▶ _GOAL OF THE EXERCISE_
When a line in the data below includes "Download", pick it out and copy it.

▶ _INFORMATION SHOWN_
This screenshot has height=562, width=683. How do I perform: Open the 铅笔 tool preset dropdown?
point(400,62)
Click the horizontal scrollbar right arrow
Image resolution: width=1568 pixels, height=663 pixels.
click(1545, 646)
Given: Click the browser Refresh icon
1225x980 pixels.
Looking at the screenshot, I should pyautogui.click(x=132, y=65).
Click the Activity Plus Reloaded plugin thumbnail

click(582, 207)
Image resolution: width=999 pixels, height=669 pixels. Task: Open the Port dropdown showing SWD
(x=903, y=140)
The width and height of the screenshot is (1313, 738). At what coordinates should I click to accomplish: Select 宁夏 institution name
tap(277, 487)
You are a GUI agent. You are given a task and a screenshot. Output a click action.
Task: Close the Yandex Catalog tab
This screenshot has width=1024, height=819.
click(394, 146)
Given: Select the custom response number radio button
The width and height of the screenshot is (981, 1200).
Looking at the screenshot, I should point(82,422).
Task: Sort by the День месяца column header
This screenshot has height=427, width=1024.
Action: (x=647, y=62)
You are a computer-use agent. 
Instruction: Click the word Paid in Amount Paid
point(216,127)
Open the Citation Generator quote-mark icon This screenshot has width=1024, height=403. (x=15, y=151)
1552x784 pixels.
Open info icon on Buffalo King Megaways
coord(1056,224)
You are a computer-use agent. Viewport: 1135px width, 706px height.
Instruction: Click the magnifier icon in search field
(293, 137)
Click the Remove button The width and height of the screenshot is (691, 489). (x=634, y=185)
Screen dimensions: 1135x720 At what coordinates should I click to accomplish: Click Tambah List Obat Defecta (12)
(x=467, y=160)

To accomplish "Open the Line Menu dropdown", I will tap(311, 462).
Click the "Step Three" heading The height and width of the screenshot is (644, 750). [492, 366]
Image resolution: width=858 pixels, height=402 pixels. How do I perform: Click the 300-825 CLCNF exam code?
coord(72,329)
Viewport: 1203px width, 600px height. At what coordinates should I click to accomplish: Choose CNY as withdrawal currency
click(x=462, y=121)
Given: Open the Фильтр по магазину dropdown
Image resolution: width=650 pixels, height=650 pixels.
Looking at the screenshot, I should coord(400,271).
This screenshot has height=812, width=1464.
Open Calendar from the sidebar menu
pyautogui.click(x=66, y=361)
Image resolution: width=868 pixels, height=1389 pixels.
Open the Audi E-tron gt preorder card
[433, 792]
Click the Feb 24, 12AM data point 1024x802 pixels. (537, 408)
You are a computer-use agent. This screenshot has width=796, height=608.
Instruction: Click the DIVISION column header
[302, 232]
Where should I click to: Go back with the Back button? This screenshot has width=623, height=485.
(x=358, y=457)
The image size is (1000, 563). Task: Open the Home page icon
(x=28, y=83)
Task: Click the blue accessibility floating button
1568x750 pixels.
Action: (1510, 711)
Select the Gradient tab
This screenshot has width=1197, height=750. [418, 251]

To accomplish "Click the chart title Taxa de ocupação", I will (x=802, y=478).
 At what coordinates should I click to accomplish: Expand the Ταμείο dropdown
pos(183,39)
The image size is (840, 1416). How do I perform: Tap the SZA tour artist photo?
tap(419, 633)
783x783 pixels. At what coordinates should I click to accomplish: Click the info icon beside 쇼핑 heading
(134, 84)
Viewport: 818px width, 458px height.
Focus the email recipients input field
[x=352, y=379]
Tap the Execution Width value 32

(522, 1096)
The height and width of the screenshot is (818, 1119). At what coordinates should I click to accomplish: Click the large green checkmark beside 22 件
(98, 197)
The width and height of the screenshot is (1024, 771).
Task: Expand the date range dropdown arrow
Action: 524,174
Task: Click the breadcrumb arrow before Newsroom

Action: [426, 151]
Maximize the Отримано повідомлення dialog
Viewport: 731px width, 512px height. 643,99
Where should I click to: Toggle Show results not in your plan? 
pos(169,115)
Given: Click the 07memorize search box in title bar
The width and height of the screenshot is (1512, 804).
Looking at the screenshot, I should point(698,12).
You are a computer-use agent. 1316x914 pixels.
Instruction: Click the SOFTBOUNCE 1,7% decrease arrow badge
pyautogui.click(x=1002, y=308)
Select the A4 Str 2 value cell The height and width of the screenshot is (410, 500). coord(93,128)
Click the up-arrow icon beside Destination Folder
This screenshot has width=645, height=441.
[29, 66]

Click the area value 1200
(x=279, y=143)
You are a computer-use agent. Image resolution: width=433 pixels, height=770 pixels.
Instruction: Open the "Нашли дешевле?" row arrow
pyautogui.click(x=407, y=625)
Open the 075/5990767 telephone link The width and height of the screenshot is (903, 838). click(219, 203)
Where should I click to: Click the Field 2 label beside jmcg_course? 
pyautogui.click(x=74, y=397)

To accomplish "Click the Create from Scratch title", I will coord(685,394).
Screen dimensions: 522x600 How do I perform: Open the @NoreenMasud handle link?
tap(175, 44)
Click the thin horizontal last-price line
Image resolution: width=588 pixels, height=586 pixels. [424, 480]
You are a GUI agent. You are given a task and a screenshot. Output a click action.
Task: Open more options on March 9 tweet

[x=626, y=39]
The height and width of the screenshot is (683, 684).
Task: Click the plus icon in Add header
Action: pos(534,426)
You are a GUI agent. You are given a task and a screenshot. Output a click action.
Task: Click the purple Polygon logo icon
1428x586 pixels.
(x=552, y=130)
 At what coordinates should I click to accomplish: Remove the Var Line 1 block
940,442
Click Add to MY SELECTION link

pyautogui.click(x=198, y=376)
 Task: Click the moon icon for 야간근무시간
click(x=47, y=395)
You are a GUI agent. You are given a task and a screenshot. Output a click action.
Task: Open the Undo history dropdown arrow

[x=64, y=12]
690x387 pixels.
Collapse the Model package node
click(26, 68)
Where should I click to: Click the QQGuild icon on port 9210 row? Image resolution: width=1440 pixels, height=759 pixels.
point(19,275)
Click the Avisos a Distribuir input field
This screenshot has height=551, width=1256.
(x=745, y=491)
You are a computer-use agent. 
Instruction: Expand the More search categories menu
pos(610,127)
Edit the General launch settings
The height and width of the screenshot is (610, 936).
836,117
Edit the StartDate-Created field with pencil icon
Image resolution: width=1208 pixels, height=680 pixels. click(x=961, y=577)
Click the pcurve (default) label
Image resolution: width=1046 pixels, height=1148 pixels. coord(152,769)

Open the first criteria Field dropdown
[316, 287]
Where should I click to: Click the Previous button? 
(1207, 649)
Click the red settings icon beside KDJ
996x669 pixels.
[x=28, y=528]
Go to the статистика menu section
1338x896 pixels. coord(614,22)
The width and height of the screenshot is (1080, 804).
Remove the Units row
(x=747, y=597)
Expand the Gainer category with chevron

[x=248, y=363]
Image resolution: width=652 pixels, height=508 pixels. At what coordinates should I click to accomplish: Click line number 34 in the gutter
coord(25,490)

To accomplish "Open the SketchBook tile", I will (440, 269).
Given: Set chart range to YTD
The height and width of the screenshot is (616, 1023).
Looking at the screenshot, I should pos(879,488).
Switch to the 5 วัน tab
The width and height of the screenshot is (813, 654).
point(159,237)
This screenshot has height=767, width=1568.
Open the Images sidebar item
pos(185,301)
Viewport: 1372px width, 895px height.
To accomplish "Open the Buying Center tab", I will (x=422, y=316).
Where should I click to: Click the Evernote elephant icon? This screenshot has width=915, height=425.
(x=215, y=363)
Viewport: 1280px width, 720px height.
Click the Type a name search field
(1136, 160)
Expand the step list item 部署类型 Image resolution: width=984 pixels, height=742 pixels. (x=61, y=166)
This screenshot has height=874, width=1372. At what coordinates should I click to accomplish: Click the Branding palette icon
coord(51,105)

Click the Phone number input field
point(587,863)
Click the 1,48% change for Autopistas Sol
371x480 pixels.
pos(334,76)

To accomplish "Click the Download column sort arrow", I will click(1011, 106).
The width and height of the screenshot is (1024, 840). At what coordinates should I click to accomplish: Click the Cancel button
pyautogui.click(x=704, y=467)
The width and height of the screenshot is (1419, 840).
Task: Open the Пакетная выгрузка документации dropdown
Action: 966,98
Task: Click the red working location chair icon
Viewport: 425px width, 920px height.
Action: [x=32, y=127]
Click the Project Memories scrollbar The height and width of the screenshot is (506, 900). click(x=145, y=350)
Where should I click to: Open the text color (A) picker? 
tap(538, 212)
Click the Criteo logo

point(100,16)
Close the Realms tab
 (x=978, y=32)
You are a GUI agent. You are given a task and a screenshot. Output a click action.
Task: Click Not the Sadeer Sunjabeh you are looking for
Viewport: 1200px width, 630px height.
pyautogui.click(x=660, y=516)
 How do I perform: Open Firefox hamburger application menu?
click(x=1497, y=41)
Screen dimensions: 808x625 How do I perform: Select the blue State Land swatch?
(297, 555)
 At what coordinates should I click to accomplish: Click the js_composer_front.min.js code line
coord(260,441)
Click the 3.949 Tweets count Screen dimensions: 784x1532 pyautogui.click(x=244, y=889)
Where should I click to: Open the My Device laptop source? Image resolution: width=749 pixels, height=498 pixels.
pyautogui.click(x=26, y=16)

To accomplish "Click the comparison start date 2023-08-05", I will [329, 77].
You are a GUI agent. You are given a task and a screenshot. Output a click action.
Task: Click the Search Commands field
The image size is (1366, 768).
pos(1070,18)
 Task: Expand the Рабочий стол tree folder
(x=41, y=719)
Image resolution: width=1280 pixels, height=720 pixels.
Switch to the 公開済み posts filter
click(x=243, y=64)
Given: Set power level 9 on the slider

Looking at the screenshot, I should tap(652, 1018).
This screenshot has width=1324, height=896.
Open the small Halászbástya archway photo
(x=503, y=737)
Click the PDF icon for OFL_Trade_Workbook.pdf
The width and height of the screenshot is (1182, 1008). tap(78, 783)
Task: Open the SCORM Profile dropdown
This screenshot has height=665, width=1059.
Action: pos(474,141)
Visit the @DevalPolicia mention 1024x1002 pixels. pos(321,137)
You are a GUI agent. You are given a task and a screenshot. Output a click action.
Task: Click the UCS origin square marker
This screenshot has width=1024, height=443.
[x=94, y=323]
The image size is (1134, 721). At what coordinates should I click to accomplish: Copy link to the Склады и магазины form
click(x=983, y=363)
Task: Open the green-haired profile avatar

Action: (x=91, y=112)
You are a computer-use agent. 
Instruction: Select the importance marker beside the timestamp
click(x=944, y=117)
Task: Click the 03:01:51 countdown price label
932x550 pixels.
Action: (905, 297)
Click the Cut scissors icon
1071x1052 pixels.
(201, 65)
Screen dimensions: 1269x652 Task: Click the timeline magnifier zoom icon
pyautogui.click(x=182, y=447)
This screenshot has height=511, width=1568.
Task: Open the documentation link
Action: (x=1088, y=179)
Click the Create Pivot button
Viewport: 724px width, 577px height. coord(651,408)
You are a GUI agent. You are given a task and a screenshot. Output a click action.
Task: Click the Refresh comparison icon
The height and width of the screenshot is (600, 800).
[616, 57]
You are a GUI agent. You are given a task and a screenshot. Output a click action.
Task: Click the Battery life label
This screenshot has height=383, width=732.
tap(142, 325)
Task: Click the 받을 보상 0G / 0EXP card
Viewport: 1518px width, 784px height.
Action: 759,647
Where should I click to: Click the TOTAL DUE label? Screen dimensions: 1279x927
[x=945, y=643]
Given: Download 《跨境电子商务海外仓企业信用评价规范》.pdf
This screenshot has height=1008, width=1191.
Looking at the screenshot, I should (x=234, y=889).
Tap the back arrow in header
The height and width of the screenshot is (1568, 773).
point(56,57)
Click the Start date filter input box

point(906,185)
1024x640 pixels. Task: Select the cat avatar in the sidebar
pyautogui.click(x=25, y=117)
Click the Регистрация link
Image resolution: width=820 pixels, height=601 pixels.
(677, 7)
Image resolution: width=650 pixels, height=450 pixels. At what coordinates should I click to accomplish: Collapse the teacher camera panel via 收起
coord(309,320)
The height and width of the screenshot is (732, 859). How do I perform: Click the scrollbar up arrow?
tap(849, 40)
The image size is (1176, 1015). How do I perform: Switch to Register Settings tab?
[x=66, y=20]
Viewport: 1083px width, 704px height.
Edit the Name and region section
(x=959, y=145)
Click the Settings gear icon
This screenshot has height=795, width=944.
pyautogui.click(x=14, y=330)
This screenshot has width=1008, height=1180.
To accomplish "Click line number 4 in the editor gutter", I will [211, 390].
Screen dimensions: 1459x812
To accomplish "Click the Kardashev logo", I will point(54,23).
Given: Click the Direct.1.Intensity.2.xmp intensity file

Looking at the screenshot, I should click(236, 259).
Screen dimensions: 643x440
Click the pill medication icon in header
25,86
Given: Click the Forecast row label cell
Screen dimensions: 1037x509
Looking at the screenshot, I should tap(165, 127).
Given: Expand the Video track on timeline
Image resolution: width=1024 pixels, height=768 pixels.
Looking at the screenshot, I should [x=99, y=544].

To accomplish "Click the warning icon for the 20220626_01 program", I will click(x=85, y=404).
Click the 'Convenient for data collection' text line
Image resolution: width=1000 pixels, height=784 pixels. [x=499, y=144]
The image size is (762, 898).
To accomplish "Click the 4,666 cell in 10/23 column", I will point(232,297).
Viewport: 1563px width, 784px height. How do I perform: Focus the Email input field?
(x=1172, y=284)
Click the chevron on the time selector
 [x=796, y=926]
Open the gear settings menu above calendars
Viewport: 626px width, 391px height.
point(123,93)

▶ _OUTPUT OF THE TASK_
To accomplish "Click the Download column sort arrow", I will click(1011, 106).
Given: Download 《跨境电子商务海外仓企业信用评价规范》.pdf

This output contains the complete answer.